浦田(ウラタ)さーん、杏津(アンヅ)ちゃーん! ……と、誰だ? あの子」


 低い樂の、声の矛先を見る。視線の先には、広間のような広い空間の行き止まりに三人の人影が見えた。

 一人は背格好からどうやら子ども、それも女の子のようで、見慣れない服装――和装をしていた。

 一人は絃や樂のように背の高い男性で、黒いスーツを着こなしていた。

 そして、一人はいたって普通の格好をした、真琴の探していたまさにその人だった。


詩織(シオリ)っ!!」

「……真琴(マコ)っちゃ!?」


 驚きを含んだ声と、長い髪がふわりと舞った。見間違えるはずもない、大切な親友。真琴は、思わず駆け出した。その横で、絃と樂が驚愕の表情を浮かべていたことなど気づくはずもなく。

 同じように駆けてきた詩織を、思わず一度抱きしめた。そして、すぐに離れると。


「無事か!? 怪我は、大丈夫か!?」


 どうやら、自分が思う以上に心配していたらしい。出てきた声が、(りき)んでいた。


「何ともないよ、どこかに眼鏡落としちゃったみたいだけど……気が付いた時にはこのお二方が助けてくださってたから」

「そっか……良かったぁ。眼鏡なら、見つけたよ。レンズにひび(・・)が入っちゃったけど、あれくらいなら直せると思う」

「本当!? 真琴(マコ)っちゃ、ありがとう!」


 お互いの顔に、心から安堵の表情が浮かぶ。見たところ外傷もないことから、どうやら見栄を張っている訳でなく本当のようだった。詩織は詩織で、やはり心細さからかこわばっていた顔が話している内にだんだんと和らいできたのだった。


「真琴、その子が探してた友人か?」


 後ろから歩いて追いついてきた絃がそう言う。樂は二人の横を歩き通り過ぎると、スーツの男性と和装の少女と三人で何やら話し込んでいた。


「そうです。助けていただいたようで、有難うございます」

「いやいや、それが俺らの仕事みたいなもんだから」


 真琴が、頭を下げた。お礼を言われ慣れていないのか、絃の視線が彷徨った。そんなことには露程も可が付かず、真琴は続ける。


「それでも、有難うございます。本当に、詩織が無事で良かった……」

「えっと、私からも言わせてください。助けてくれて、本当に有難うございました」


 真琴に加えて、詩織もぺこりと礼をした。


「どういたしまして」


 その様子にむずがゆそうな顔をしてつつも、にっこり笑って絃はそう応えたのだった。


「……あのっ、絃さん!」


 響いたのは、可愛らしい女の子の声。真琴の背後からかけられた声に振り返ると、和装の少女が立っていた。背丈は真琴の胸ほど、真琴と詩織を交互に見てから絃を見上げると、こっくりと頷いた。

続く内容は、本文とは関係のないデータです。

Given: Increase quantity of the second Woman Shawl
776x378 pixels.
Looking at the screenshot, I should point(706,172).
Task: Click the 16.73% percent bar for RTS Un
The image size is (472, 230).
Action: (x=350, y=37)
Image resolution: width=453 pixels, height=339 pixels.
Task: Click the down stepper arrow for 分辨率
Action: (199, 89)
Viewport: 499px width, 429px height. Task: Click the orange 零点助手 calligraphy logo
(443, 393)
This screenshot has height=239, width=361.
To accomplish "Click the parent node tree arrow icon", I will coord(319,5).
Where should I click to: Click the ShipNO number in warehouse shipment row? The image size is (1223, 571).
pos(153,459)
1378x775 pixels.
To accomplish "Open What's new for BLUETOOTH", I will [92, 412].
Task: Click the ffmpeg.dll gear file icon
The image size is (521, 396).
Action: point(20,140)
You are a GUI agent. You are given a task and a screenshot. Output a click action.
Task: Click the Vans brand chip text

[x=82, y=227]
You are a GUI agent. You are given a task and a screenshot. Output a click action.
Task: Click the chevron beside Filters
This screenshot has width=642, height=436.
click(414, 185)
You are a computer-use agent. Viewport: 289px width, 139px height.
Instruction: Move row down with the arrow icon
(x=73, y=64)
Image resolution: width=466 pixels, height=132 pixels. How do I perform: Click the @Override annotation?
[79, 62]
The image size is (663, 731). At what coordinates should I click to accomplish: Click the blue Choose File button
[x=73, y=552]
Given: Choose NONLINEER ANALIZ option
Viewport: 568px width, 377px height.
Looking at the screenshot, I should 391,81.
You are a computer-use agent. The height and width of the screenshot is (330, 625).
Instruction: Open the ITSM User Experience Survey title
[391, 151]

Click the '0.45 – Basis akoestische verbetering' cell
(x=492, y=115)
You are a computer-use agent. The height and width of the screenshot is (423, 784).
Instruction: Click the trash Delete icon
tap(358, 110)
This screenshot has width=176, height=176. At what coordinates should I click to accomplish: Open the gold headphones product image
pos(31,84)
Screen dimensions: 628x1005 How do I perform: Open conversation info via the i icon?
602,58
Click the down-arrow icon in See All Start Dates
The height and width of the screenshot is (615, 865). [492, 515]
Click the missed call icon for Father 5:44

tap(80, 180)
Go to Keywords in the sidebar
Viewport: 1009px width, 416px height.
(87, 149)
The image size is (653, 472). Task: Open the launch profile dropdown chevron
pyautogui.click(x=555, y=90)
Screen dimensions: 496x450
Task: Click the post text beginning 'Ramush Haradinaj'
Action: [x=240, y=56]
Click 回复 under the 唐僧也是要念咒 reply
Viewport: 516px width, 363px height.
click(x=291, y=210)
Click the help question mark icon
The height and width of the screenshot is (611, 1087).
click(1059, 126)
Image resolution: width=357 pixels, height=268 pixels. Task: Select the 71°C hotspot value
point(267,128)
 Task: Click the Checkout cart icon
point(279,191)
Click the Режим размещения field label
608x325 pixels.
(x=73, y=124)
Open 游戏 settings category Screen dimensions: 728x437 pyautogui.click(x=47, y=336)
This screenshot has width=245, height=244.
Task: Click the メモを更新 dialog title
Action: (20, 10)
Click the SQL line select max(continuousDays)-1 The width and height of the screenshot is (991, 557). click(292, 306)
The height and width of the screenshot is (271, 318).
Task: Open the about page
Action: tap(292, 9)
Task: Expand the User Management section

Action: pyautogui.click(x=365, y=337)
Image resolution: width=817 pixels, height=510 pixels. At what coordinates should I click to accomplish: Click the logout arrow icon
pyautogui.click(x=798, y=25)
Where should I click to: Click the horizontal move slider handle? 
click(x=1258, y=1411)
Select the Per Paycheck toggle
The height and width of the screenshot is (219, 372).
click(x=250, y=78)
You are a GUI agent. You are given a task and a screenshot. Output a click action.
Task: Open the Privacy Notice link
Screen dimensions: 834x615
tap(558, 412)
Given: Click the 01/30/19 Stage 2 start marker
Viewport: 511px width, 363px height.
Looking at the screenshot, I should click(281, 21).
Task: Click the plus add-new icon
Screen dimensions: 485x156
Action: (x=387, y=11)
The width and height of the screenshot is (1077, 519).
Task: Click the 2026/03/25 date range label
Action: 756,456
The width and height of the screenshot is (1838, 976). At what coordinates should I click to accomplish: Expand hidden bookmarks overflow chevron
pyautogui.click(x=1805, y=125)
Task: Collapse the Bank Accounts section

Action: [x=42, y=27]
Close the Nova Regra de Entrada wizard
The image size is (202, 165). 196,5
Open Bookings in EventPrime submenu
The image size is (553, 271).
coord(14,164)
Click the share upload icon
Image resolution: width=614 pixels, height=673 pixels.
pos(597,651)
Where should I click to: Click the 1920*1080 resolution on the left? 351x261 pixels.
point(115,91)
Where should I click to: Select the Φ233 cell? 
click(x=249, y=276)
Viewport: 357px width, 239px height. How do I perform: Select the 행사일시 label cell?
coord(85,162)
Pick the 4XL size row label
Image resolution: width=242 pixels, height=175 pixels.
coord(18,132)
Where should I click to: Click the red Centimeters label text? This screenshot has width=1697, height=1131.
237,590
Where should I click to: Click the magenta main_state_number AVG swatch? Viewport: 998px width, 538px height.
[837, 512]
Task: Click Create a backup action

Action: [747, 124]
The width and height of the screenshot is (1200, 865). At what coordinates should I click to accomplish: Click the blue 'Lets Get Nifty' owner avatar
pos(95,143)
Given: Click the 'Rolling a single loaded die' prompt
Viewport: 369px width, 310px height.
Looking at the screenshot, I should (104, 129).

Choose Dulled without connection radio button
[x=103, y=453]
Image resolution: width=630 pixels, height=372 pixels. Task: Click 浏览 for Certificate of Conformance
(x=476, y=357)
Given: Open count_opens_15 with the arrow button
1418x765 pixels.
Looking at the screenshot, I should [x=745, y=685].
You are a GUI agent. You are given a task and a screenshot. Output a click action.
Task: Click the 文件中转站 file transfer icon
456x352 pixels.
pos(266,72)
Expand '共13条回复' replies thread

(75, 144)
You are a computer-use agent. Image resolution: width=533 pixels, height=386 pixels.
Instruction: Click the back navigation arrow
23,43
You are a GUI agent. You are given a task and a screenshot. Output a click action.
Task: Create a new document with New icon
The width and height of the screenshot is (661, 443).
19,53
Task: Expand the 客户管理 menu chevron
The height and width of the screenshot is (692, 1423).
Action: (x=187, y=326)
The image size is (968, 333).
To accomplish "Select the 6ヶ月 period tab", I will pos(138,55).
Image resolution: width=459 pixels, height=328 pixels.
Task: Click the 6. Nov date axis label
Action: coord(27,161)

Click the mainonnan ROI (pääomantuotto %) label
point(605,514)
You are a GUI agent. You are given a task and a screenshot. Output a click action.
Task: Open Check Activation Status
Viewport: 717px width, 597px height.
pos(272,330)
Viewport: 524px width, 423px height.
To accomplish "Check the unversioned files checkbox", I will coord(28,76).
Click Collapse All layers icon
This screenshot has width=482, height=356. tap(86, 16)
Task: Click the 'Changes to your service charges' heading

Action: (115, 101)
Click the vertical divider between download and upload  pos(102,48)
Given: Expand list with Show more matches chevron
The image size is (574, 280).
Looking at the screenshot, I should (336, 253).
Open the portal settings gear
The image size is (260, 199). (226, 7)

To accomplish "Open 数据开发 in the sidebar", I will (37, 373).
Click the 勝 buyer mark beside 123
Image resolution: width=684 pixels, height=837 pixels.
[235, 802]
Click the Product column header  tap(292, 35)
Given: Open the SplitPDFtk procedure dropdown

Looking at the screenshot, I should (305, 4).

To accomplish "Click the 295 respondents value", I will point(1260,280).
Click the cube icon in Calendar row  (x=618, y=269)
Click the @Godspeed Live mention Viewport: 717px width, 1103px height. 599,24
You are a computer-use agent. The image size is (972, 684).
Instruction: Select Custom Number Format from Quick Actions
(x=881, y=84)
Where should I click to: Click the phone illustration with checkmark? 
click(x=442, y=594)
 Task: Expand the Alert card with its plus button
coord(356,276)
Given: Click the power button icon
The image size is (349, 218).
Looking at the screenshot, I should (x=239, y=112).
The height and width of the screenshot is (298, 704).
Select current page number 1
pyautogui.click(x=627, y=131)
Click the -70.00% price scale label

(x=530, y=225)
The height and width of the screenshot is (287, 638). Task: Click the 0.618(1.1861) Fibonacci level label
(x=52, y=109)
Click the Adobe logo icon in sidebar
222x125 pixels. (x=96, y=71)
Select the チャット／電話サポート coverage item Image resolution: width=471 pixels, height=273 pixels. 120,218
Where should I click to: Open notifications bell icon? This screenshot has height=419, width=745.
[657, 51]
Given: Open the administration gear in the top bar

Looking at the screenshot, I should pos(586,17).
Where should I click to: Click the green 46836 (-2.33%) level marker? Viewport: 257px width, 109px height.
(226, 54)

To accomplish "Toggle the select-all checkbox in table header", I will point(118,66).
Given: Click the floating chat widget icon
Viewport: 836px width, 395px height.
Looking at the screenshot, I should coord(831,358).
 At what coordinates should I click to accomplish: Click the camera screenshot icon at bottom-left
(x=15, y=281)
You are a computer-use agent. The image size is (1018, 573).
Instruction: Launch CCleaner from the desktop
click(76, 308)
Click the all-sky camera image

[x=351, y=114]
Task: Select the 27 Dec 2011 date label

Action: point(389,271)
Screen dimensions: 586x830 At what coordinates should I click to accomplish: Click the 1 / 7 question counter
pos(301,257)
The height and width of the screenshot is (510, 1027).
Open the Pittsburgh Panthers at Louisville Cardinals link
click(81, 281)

「……彼女は杏津ちゃん。異能者で、〈転移〉が使えんだ」

「杏津です。あの、ずっと此処に居るのも危険ですから……。一旦、安全なところに移動してからお話ししませんか?」


 伺うように首を傾げたその姿はなんとも可愛らしかった。確かに、絃や樂のような異能者が共に居ても、先程のように幽霊(ゴースト)に囲まれるのはもううんざりであった。ちらりと横を見遣ると、詩織も同じ心持のようだった。


「はい。杏津さん、お願いできますでしょうか?」

「勿論です!」


 では、こちらに来てください。そう告げながら、杏津は真琴の右手と詩織の左手を取ると、樂と浦田、と呼ばれていた男の方へと引き連れていく。

 スーツの男性と視線があったのでおずおずと真琴がお辞儀をすると、丁寧なお辞儀が返ってきた。詳しい会話は後で、という事だろうか。

 この場にいる全員が一塊に集まった所で、杏津がもう一度軽く真琴と詩織の手を引っ張った。


「真琴さん、詩織さん。あまり動かずに、立ったままでいてくださいね」

「はい」

「分かりました」


 それぞれ首肯すると、花が咲いたような笑みで杏津は頷き返した。


「それでは、行きます」


 一度深く深呼吸してから、杏津は右の手を天に翳すように挙げる。


「――参りますっ!」


 それからの変化は、劇的だった。

 見ていた景色の色彩が引き延ばされて混ざり合って。(まばた)きする間にどこかの事務所のような、いたって現実味のある景色に移り変わっていたのだった。


(……これが、〈転移〉の(ちから))


 自分自身以外の異能力を立て続けに見ているが、そのどれもがこの世の理を逸脱しており、常軌を逸しているとしか思えない代物ばかりだ。その事が、真琴には少し恐ろしく感じられた。


「……此処、は?」

「はい、(わたくし)たちの拠点である事務所です」


 詩織の問いに、杏津がそう答える。

 低い長机を挟むようにして置かれたふかふかそうなソファ。事務机には幾重にも書類や本が積み重なり、雑然としている。少し見上げると、天井にホログラムモニタ用の装置が取り付けられていた。


「あれ、社長は?」

「いらっしゃいませんね‥‥…どちらに行かれたのでしょう?」


 どうやら、社長とやらが本来は此処に居るようだが見当たらないらしい。そう話しつつ、絃や樂、杏津がごそごそと耳から何やら外していた。真琴の目には、それはインカムのように見えた。


 そこで、ウィーンと、扉の開く音が響く。続いてコツ、コツ、コツ、とリズミカルなヒールの音が鳴った。


「あら!? お帰りなさい!」

「社長!」


 出てきたのはスーツ姿の女性。いかにも仕事が出来そうな、赤く縁どられた眼鏡の似合う綺麗な人だった。順に室内に居る者たちの顔を見て、見慣れない顔が混じっていることに気が付くと。


「この子たちが今回の迷子(マヨイゴ)かしら? 私は水無月(ミナヅキ)綾乃(アヤノ)。この芸能事務所の社長をしてるわ」

「芸能事務所、ですか?」


 真琴の頭の上に疑問符が浮かび、思わずそう聞き返した。すると、隣に立っていた詩織に脇腹へと肘鉄を入れられる。驚いて目を遣ると、黙っていろと視線が告げていた。怖い。


「……クレールクラング芸能事務所、ですよね?」

「あら貴女(あなた)、よく知ってるわね! アタリよ。ただ、それは表向きの話」


 にっこりと孤を描いた唇は、なんとも色っぽい。